Arbitrary identifiers - syntax

Tue Jul 4 07:55:51 UTC 2023

This is an intentionally vague post about an idea without a clear 
solution, so this is not a concrete proposal, but is intended to 
solicit suggestions and ideas.

In mathematics or physics, you might have variables such as t and 
t′ the second character of the last variable is a U+2032 (prime), 
and there’s also a similar glyph at U+02B9. I posted a while back 
about the use of unicode, and in that I was thinking about text 
in various non-English human languages. The docs say that D 
identifiers such as variable names are chosen from a subset of 
Unicode defined by an appendix of C99. This gives a massive list 
of acceptable characters in umpteen writing systems and human 
languages. How does D deal with that in the lexer? Enormous table 
lookup? I would be interested to know, compiler authors.

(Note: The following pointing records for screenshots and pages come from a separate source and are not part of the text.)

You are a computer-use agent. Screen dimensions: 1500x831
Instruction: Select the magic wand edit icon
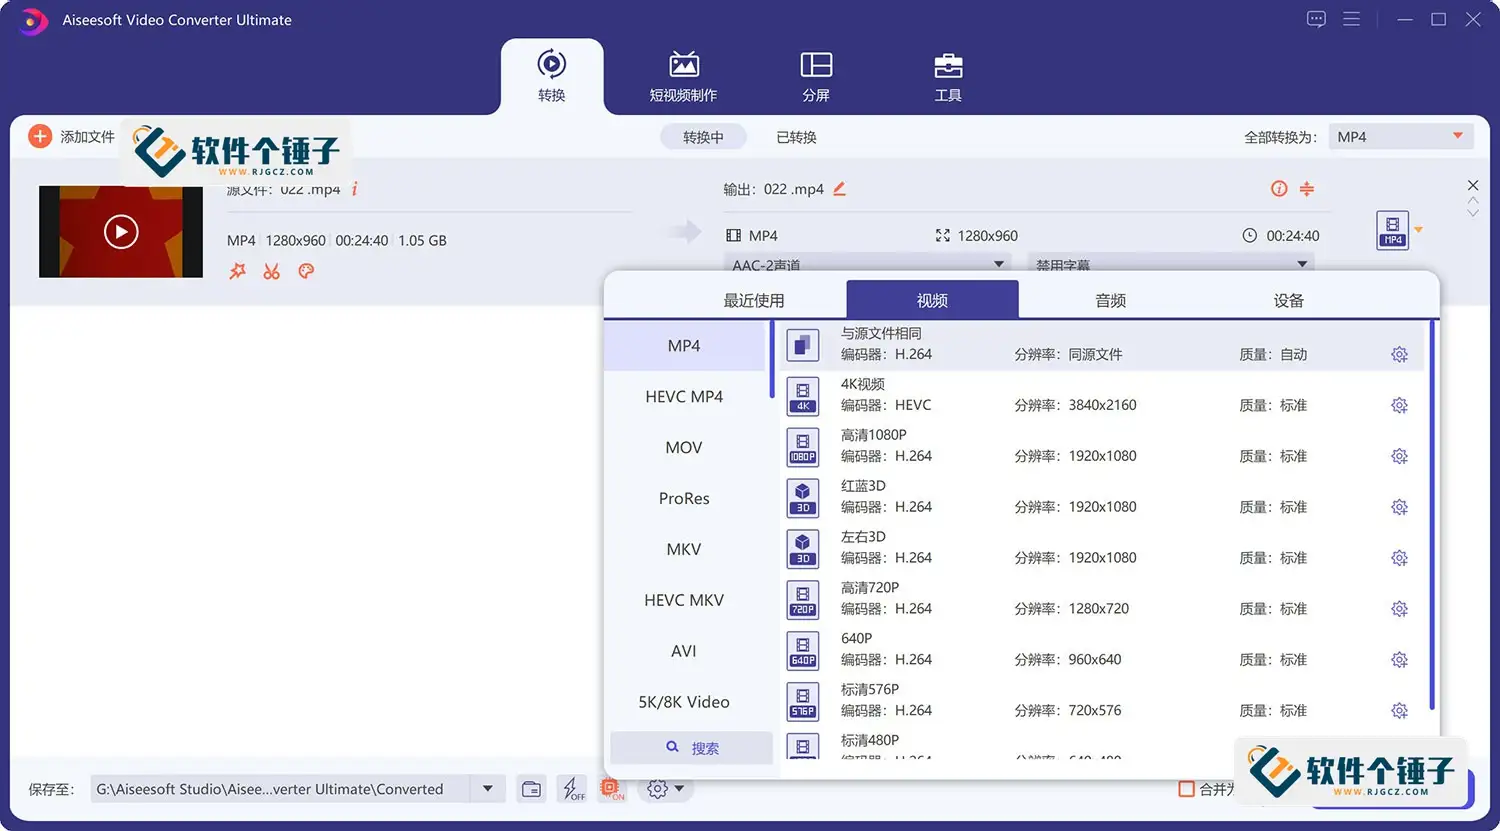point(237,271)
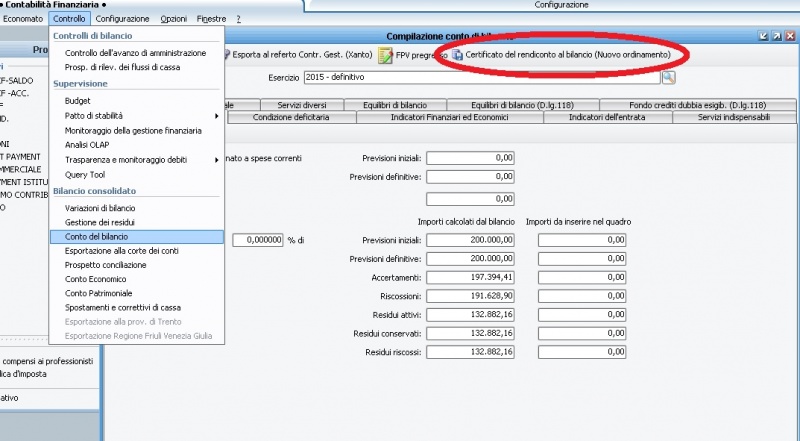Open Fondo crediti dubbia esigib. tab
Image resolution: width=800 pixels, height=441 pixels.
click(x=697, y=104)
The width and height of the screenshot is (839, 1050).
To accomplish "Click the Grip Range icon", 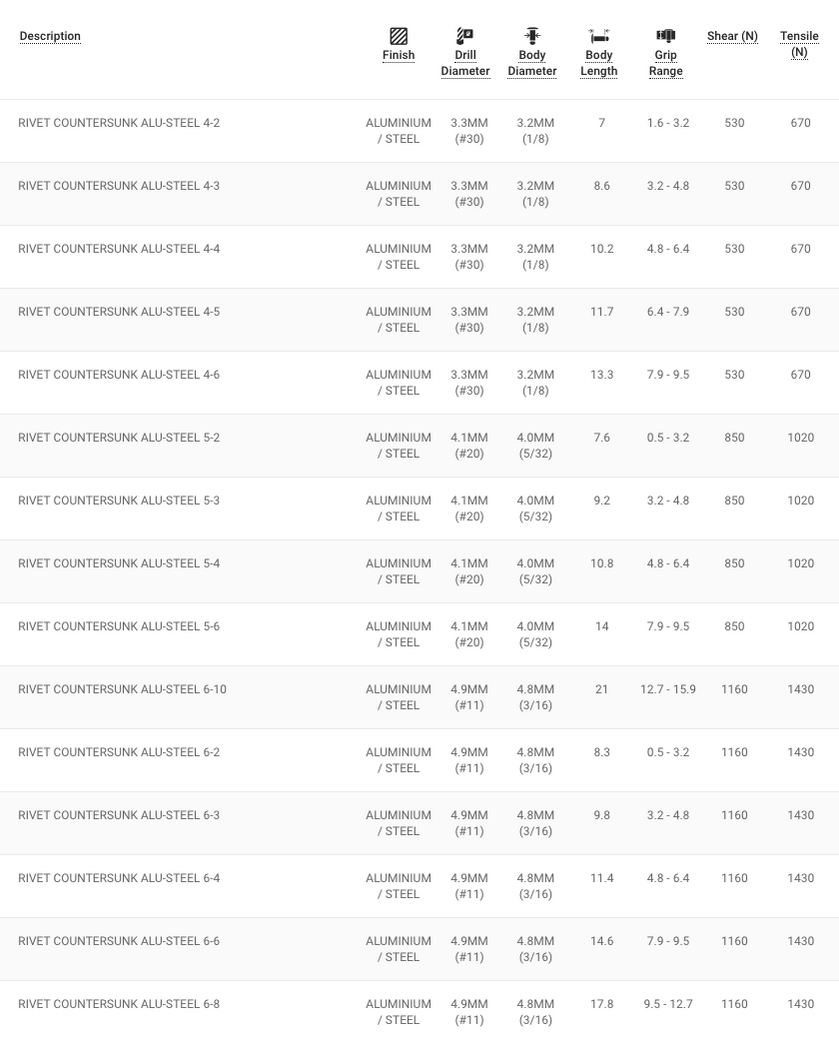I will click(x=666, y=35).
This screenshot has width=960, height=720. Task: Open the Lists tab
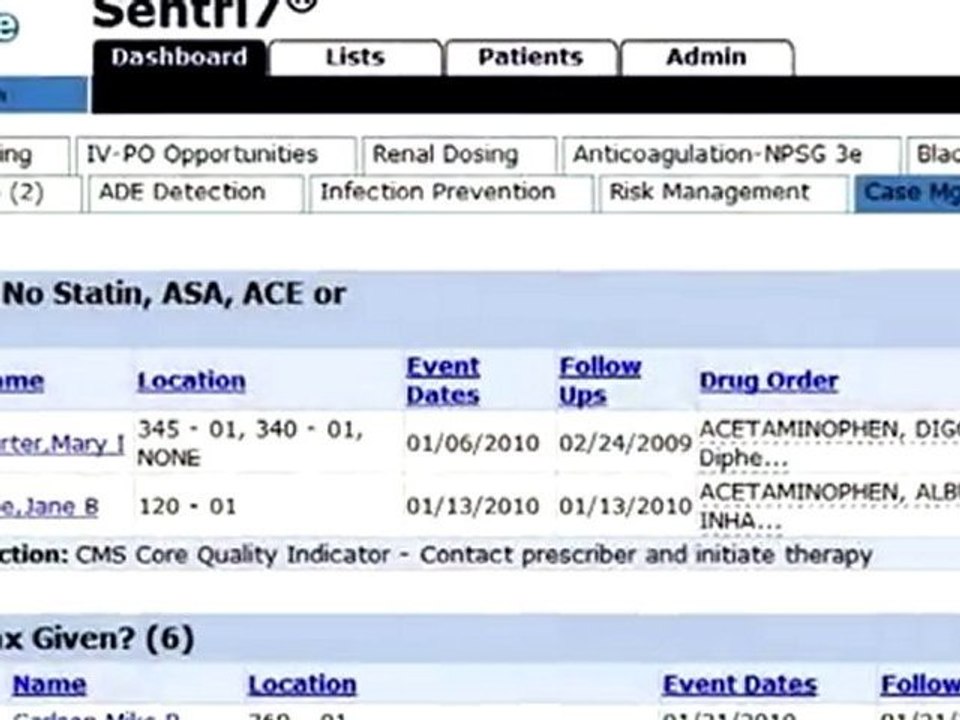[355, 58]
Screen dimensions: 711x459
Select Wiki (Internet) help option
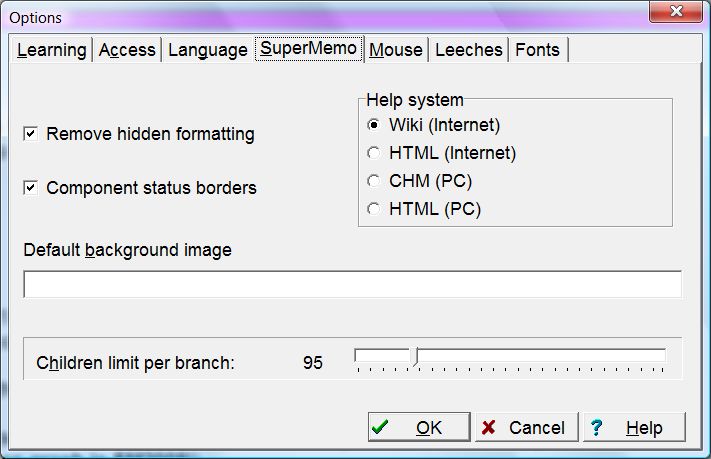point(374,125)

However in maths many of the symbols such as my earlier example 
contain characters that are not legal in identifiers as Unicode 
considers them to be maybe punctuation or similar non-ident 
concept. How to make D maths-friendly. Yes we can and do write 
things like t_prime, but it doesn’t look great. And it’s 
longwinded. Yes I hear you about the ease-of-use of Unicode but 
that was discussed before and belongs to the earlier thread. Is 
there a way of allowing (almost) ‘arbitrary’ content in 
identifiers in D’s grammar? Think of the kind of syntax that 
exploits say "my file.ext"-type double quoting for otherwise 
unacceptable filenames such as this example one with a space in 
it.

Is it at all possible that a future D might have a mechanism like 
that to accommodate arbitrary identifiers for maths? Maybe even a 
kind of extensible lexer? - perhaps way too hard, and an easier 
but less attractive solution like the bracketing could be found. 
abut whatever is suggested would have to be compact, neat and 
minimal so that mathematical equations could clearly resemble D 
statements and expressions.

I thought about all the imaginative literal string syntax that we 
already have, where a lot of work was done to make literal 
strings more workable in various use-cases.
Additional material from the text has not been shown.